Some of the self-consciously ‘clever’ quirks of the later, familiar version are late additions, but there is no clear consistency of style in the changes made, some of which seem quite arbitrary. Nonetheless, trying to see into the mind of someone making corrections or improvements to a musical text is a lot of fun. The changes here are nothing like the wholesale rewriting of Gow and Marshall’s books that took place; they’re perhaps more like Urbani’s more subtly ‘corrected’ versions of Abraham Johnson, Joshua Campbell and Abraham Mackintosh.

If I had nothing else to do I would set off on some detective work, analysing the changes and looking for stylistic traits that might identify the corrector(s) or improver(s), but we already have plenty to do here as it is! In the meantime I’ll settle for delighting that the really crass-sounding D sharps in the bassline for The Birks of Aberfeldy aren’t in the original version. I won’t be playing those again then.

John Clark’s ‘one size fits all’ bassline

Karen and I have started working our way through the huge collection of old fiddle books in Glasgow University Library, and one of our earliest finds was John Clark’s Collection of New Strathspey Reels, published in 1795 by Anderson’s music shop in Perth. Clark’s family members, plenty of local people, and even the music shop itself have tunes dedicated to them, and there is a strict copyright warning on the titlepage: ‘NB. Such copies as are not signed & numbered by the Composers own hand write, are a Forgery & will be strictly Looked after.’

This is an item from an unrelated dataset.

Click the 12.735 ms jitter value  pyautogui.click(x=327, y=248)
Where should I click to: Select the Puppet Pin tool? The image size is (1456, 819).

But what struck me was the number of reels that had almost identical, or completely identical basslines in the first strain: here are some examples (there are plenty more). click on the images to see them more clearly


The first two bars have 6 beats of the tonic I followed by 2 beats of the note a step above (or sometimes below) O, and the other two bars are a walking bass followed by a V-I perfect cadence. The third example shows some slight variation in bar 3, but only just.

In these and other examples the 6+2 of the first two bars remains even when it’s very clear that the harmonic structure outlined by the tune is 4+4 beats: the bass line isn’t under any obligation to follow the tune slavishly. Perhaps you know a session player who always starts off with the same chord patterns under every reel? This is clearly a practice with a heritage!